#### BRIEF:
Where a line below holds the string "will", copy that line.

[Items listed in a dataset]
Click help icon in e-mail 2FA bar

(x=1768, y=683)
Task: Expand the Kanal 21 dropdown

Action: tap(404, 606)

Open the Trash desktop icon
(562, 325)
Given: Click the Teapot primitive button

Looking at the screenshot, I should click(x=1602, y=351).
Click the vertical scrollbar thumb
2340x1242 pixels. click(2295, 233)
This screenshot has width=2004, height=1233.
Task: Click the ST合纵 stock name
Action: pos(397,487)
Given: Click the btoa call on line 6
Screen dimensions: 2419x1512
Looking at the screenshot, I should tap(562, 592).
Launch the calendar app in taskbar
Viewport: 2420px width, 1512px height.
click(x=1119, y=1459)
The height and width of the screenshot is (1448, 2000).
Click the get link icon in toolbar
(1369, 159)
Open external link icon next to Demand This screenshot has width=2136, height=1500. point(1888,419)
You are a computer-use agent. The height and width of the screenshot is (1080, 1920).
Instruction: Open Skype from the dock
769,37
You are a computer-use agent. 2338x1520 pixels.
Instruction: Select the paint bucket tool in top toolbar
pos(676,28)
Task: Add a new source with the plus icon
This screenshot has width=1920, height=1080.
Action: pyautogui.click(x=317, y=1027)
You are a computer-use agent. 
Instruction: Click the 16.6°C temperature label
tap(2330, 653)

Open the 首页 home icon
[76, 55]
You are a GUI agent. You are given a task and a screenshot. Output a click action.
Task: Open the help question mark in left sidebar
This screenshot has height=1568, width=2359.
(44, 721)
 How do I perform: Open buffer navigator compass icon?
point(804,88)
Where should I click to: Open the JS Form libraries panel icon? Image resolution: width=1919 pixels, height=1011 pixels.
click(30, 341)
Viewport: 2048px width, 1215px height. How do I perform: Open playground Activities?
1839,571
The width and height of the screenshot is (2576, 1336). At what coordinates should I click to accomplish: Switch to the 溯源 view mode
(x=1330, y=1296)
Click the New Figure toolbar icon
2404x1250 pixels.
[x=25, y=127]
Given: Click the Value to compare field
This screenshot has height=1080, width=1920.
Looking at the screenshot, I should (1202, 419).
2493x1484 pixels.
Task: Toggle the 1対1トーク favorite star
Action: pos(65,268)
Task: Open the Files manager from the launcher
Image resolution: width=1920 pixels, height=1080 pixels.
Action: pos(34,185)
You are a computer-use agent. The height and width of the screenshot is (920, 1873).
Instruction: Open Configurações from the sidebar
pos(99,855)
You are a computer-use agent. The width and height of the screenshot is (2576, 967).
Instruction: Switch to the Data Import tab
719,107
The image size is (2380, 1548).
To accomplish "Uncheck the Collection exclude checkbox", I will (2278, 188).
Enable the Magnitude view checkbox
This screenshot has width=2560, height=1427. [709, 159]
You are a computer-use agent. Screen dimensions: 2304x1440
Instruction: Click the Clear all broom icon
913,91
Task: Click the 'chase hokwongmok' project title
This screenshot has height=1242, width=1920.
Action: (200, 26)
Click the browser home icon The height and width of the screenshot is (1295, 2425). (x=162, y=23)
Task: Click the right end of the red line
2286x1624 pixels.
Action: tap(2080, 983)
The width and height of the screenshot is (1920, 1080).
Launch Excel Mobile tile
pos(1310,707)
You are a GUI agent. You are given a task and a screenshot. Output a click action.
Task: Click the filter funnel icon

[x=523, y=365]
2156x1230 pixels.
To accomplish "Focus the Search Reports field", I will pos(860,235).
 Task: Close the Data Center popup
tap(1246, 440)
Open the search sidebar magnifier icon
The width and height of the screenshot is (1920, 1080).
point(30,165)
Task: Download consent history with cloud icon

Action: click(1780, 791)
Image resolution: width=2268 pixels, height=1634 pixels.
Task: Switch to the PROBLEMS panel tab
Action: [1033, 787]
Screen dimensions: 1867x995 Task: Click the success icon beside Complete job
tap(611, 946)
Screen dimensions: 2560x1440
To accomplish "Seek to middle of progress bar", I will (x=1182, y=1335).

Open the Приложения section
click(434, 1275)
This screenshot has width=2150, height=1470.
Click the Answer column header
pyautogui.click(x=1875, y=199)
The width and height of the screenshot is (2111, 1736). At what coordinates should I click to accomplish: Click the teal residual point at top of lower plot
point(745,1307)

#### SOLUTION TO THIS TASK:
To accomplish "Uncheck the Collection exclude checkbox", I will (2278, 188).
To accomplish "Focus the Search Reports field", I will pos(860,235).
To accomplish "Seek to middle of progress bar", I will (x=1182, y=1335).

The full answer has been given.